====== SUPPLIED INFORMATION ======
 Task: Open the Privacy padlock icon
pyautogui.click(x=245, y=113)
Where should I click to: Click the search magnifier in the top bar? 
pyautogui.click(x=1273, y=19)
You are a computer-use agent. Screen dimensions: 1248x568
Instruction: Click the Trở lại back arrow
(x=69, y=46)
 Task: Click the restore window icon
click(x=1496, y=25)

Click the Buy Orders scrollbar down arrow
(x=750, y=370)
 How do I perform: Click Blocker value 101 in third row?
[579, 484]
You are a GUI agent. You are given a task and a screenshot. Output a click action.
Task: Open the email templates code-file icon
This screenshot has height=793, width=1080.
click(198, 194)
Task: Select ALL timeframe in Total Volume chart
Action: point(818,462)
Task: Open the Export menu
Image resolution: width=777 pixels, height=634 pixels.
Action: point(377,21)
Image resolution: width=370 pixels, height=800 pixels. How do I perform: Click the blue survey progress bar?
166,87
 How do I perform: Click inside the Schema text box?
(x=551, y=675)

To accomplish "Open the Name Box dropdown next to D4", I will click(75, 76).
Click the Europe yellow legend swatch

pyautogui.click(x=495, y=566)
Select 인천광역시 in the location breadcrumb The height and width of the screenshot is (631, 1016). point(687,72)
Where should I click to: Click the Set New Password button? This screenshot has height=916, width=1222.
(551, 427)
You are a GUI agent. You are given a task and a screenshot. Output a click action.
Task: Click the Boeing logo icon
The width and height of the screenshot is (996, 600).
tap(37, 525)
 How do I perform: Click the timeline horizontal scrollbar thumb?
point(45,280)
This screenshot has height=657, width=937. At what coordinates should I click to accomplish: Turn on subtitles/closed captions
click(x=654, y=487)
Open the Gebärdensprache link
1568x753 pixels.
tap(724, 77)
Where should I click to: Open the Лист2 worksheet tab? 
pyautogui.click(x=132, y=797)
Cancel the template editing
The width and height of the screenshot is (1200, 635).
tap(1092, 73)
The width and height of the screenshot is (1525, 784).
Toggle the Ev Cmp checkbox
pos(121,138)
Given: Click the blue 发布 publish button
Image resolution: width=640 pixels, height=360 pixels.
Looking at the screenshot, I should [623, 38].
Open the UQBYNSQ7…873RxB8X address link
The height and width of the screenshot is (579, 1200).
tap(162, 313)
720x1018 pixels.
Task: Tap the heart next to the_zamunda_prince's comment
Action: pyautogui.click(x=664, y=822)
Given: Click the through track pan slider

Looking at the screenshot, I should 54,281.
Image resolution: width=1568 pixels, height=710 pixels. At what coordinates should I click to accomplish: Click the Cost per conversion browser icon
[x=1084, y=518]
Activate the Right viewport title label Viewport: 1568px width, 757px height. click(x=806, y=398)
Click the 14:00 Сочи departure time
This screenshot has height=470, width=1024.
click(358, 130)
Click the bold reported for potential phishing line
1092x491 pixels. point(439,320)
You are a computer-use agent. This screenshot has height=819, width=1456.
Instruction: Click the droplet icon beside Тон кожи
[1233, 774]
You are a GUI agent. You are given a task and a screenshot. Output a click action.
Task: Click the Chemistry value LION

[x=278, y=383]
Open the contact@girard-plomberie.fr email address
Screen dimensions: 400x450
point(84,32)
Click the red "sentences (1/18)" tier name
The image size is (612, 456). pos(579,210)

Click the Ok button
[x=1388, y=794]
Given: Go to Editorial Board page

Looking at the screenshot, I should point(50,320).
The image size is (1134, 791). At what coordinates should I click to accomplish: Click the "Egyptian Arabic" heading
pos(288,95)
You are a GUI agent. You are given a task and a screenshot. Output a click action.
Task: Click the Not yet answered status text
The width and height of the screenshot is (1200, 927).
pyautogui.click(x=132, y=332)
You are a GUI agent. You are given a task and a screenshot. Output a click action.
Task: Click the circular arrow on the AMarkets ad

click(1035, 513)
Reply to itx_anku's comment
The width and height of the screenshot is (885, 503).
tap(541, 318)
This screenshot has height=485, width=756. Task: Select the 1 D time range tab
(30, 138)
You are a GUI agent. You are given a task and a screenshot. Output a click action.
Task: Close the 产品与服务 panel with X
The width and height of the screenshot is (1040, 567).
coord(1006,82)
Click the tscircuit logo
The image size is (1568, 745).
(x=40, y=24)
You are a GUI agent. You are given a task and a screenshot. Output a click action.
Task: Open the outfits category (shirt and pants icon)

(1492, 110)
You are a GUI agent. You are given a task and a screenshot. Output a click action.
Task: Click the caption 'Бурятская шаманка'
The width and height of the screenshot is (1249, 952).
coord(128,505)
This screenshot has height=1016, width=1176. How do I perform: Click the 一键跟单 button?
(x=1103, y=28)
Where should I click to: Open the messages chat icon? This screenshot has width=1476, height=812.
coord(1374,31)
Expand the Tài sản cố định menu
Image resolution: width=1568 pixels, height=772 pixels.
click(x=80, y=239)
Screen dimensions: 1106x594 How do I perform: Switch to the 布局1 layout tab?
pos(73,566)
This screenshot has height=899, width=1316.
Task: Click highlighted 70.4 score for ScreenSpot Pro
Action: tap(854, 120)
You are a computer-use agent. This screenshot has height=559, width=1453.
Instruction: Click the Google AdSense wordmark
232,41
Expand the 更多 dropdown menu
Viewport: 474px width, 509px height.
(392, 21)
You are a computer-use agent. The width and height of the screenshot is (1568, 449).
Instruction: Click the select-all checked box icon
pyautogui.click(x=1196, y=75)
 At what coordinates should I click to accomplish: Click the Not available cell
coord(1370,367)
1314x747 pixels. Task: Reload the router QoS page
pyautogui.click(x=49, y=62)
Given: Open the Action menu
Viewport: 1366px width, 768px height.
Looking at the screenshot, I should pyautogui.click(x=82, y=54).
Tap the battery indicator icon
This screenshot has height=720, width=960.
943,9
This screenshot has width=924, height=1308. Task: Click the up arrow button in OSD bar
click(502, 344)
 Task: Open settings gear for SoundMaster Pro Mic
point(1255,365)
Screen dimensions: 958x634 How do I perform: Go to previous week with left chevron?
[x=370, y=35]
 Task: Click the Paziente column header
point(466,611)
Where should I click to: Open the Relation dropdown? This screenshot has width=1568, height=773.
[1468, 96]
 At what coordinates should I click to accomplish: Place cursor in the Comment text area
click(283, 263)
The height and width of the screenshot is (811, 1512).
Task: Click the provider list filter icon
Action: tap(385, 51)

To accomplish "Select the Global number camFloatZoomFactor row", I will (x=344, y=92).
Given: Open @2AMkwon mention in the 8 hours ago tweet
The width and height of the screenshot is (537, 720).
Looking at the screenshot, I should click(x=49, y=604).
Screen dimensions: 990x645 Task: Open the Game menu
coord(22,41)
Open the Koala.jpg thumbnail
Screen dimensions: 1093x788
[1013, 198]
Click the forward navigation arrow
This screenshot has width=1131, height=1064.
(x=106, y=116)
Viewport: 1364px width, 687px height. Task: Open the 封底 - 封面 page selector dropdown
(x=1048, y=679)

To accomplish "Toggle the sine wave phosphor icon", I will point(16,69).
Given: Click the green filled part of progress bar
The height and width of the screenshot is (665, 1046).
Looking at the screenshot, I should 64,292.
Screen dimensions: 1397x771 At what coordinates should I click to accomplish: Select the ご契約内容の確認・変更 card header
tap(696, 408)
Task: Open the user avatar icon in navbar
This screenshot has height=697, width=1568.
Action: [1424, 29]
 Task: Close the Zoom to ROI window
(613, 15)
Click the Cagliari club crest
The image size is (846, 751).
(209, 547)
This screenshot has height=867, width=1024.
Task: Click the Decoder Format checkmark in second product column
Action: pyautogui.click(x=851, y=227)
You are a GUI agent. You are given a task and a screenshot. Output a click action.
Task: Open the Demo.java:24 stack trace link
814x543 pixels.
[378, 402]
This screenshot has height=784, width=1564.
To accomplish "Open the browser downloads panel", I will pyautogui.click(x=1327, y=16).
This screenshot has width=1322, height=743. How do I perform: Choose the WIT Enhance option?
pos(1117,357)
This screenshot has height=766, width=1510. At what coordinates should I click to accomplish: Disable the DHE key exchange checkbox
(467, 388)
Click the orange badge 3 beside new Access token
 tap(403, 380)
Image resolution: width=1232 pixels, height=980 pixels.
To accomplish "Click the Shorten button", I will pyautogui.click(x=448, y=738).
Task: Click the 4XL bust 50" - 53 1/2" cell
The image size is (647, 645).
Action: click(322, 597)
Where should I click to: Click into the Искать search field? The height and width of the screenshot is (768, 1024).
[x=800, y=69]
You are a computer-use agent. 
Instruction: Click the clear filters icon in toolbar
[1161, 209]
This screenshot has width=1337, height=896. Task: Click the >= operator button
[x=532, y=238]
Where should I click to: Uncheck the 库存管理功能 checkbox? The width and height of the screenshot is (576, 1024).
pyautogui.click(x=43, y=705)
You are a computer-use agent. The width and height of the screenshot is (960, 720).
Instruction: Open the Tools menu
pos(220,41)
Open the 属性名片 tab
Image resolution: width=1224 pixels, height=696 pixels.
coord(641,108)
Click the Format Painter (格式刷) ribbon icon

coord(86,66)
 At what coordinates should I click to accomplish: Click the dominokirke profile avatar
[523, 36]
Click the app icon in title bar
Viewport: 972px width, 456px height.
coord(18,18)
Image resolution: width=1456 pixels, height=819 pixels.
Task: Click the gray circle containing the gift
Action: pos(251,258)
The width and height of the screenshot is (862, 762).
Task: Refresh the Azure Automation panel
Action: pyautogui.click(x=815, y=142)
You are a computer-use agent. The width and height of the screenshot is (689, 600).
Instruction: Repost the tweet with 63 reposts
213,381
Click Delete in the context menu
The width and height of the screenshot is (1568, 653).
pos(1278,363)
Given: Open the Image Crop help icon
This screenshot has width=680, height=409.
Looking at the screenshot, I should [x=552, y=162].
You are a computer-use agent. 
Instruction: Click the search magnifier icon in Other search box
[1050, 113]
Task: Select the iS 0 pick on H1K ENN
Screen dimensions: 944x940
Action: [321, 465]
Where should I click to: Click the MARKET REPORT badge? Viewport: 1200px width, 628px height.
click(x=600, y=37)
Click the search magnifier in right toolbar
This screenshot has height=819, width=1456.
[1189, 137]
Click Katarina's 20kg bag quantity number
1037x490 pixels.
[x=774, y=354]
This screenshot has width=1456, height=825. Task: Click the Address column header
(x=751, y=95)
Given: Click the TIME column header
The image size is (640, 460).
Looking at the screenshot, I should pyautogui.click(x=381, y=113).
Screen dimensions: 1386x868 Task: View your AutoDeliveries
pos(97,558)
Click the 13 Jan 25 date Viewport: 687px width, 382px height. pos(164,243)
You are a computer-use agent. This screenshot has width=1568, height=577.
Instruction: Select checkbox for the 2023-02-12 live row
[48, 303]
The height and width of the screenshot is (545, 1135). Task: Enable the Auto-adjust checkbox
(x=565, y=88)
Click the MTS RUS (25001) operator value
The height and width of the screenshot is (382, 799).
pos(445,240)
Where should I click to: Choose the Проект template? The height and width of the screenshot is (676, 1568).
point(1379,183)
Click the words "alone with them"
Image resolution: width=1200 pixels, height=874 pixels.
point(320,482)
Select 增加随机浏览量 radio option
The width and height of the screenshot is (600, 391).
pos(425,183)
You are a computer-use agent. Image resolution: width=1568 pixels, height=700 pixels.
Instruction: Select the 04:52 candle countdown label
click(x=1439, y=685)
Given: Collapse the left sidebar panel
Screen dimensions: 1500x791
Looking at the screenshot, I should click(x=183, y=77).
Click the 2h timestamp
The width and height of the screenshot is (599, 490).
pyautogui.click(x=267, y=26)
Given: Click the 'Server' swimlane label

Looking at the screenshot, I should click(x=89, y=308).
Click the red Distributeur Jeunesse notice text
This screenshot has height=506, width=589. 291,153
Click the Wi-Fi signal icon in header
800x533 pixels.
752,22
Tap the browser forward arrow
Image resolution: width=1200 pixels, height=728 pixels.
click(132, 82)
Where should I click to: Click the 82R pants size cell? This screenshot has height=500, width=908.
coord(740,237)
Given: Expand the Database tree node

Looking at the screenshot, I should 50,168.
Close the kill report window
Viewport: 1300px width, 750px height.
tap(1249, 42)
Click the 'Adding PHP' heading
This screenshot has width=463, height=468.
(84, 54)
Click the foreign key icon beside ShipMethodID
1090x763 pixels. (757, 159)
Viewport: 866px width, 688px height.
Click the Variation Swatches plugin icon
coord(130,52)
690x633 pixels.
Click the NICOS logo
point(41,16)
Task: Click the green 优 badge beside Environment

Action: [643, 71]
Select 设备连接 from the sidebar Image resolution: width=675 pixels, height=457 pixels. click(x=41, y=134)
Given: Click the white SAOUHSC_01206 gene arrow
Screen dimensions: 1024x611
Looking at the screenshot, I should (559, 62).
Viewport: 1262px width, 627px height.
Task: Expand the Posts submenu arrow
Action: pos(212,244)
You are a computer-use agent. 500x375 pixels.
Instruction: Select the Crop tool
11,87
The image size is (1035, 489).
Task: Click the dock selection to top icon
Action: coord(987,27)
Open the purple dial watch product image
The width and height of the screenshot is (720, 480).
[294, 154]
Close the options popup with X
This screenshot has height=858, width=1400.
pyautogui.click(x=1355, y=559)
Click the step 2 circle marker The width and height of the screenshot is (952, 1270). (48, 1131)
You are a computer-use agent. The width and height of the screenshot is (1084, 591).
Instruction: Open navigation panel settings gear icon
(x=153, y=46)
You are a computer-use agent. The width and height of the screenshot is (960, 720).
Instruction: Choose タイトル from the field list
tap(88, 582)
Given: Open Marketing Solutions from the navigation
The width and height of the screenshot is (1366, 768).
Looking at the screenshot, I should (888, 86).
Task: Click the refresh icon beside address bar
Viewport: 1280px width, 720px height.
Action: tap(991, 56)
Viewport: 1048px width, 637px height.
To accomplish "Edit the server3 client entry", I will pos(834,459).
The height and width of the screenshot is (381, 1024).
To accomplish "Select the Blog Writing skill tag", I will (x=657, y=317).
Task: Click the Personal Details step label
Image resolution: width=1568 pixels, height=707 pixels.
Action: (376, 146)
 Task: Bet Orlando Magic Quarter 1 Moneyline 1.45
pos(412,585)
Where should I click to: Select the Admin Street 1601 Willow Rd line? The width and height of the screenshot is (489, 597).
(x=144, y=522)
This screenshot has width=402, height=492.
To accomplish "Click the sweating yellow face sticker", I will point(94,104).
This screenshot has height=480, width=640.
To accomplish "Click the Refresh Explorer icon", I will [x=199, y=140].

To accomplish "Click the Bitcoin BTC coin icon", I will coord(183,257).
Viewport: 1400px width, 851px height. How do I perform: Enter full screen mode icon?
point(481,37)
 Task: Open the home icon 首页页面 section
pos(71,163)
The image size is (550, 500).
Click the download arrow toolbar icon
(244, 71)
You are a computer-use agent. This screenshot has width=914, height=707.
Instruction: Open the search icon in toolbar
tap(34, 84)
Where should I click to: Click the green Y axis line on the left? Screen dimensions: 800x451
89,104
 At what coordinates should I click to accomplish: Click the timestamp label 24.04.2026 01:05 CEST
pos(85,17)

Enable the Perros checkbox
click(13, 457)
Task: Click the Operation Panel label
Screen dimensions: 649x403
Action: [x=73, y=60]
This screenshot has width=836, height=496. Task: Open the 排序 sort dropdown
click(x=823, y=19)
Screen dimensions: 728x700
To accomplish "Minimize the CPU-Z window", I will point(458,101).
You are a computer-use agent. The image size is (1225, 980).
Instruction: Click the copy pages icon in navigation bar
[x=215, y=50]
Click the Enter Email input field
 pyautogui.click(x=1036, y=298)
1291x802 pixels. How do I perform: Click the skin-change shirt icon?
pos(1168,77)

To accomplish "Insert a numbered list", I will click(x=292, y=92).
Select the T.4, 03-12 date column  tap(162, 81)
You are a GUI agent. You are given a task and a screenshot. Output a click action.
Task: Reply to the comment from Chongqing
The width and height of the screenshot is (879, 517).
======
### WORK INSTRUCTION:
Line count for the word "sidebar": tally the lines of the records above that hold it and give only that figure.

### ANSWER AREA:
2